Before he knows it, near tragedy strikes (cue Duhamel’s sustained, slo-mo cry of “Nooooooooo!!!!” into an overhead camera) as Jeremy is almost on the receiving end of a hitman’s bullet. Realising that his life (and those close to him) are in peril, he feels it necessary to take the law into his own hands, and slips back into his neighbourhood (“I’m a ghost”) to ensure that D’Onofrio and crew never have the opportunity to mess with him again.
Co-produced by the ubiquitous 50 Cent (who crops up in an uninspired cameo), the rapper has managed to tempt Willis back into his creative arena once more, following a small-screen collaboration last year on a similarly-looking uninspired action romp called Setup. It’s obvious the once all-conquering A-listers of Hollywood must be feeling the financial pinch too, as this has to be the only feasible explanation as to why someone with Willis’ stature would appear in these types of utterly disposable and characterless B-pictures. It was probably a very substantial payment for what looks, at the very most, to be a couple of days’ worth of work. Still, Willis can’t even muster the required acting muscles to make his presence here worthwhile, and it’s a miserable and disheartening sight to see him on screen in this.
Of course, here’s not the only actor battling a moronic (and borderline racist) script. One scene sees Duhamel’s character striking up a seemingly arbitrary conversation with a couple of black guys to see if they can sort him out with some firepower. After an initially heated exchange, they take him to their leader (Fiddy) who just happens to have in his possession a huge arsenal of weaponry! Every cliché in the book is here, and stuntman-turned-director David Barrett is happy to play all those antiquated tropes of the genre, which have been mercilessly parodied numerous times before, as straight-faced as humanly possible.
Duhamel is completely at a loss without a battalion of huge, shape-shifting robots to flank him, and it’s a shame to see the talented Dawson given zero to do.

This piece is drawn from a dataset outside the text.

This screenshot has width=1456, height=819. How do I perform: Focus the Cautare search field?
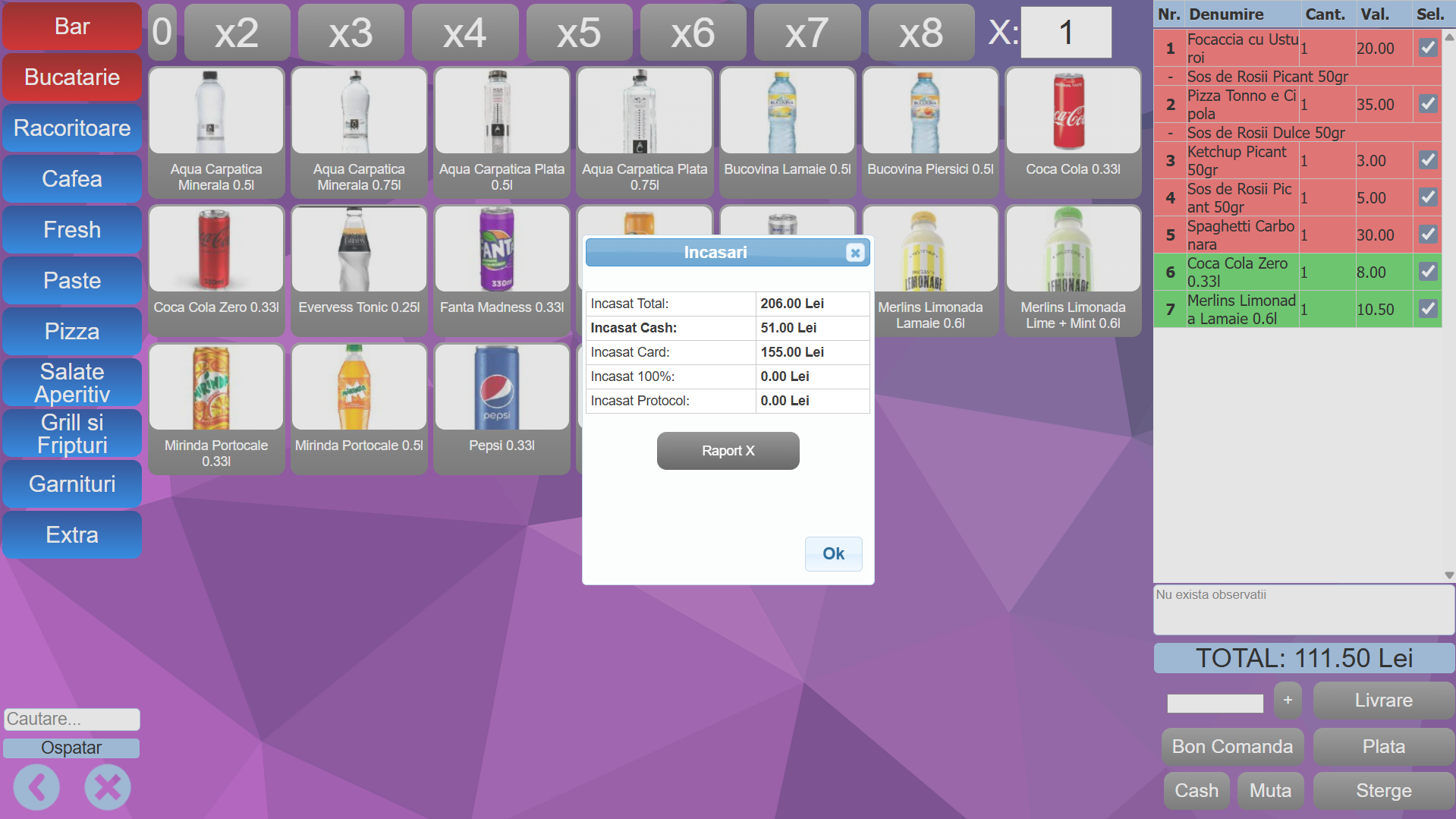click(72, 719)
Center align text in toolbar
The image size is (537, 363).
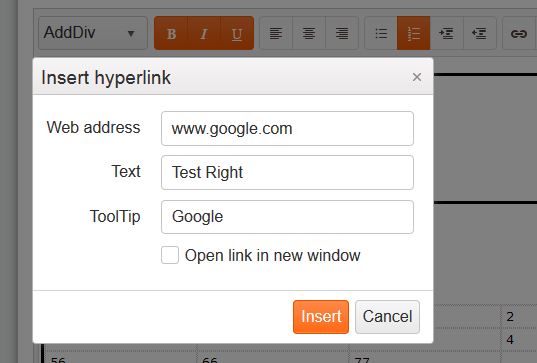point(309,33)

D’Onofrio appears to be the only one who is trying to inject a little personality into the meagre material, and he’s genuinely repulsive as the villain, although he has the likes of Vinnie Jones (playing resolutely against type as a snarling, psychotic, cockney-accented villain) adding a unhelpful layer of cartoonish malevolence to hinder his efforts.
Fire With Fire shouldn’t even be approached under the misguided assumption that you’ll be greeted to an evening of dumb, mindless fun. That last part is conspicuously absent, and your hard-earned cash deserves to be spent on something which, at the very least, attempts to engage the viewer on some level.